Locais simbólicos da história de Berlim como o aeroporto de Tempelhof e a Bebelplatz, onde os nazistas organizaram sua queima de livros, viraram palcos para a semana de moda da capital alemã.

 

Se em 10 de maio de 1933 os nazistas utilizaram a Bebelplatz, junto à avenida Unter den Linden, para queimar 20 mil livros que consideravam contrários aos seus ideais políticos, 77 anos depois, o mesmo local foi ocupado por uma longa passarela pela qual transitam saltos, roupas e acessórios de mais de 30 estilistas de todas partes do mundo.

 

A semana de moda de Berlim redefiniu totalmente um espaço urbano no qual uma placa lembra o dia no qual as chamas reduziram a pó as ideias impressas de Thomas e Heinrich Mann, Bertolt Brecht, Heinrich Heine e Karl Marx, entre outros.

» **DADOS COLETADOS**:
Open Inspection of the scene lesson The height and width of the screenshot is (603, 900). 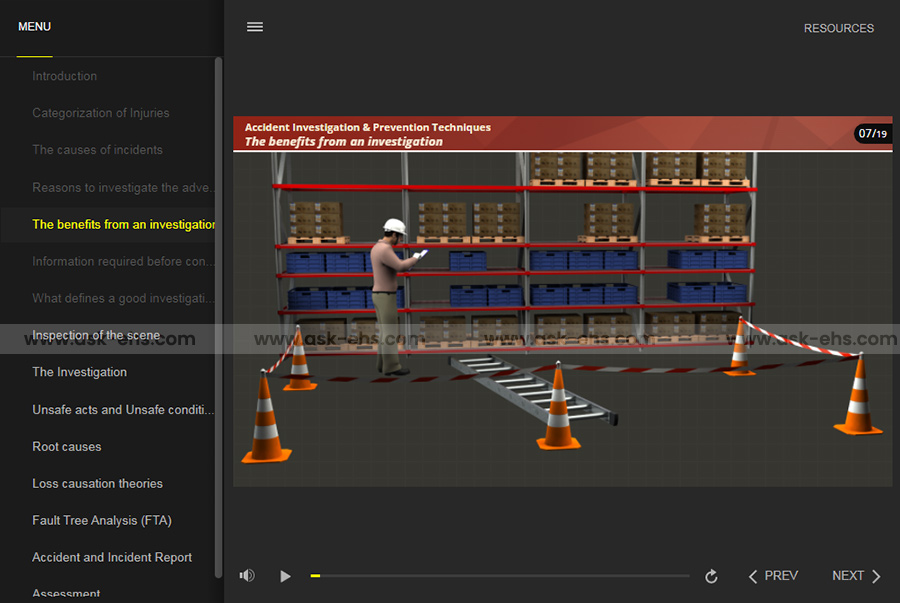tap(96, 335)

» **TAREFAS ESCRITAS**:
A) Como fica em inglês esta frase do trecho sobre a semana de moda de Berlim: "Locais simbólicos da história de Berlim como o aeroporto de Tempelhof e a Bebelplatz, onde os nazistas organizaram sua queima de livros, viraram palcos para a semana de moda da capital alemã."?
B) Responda com base no trecho sobre a semana de moda de Berlim:
(i) Que aeroporto é citado como local simbólico da história de Berlim?
(ii) Em que data os nazistas usaram a Bebelplatz para queimar livros?
(iii) O que lembra, nesse espaço urbano, o dia em que as chamas reduziram as ideias impressas a pó?
O material não tem relação alguma com o trecho.

» **RESPOSTAS DADAS**:
A) Symbolic sites in Berlin's history, such as Tempelhof airport and Bebelplatz, where the Nazis organized their book burning, have become stages for the German capital's fashion week.

B)
(i) O aeroporto de Tempelhof.
(ii) Em 10 de maio de 1933.
(iii) Uma placa.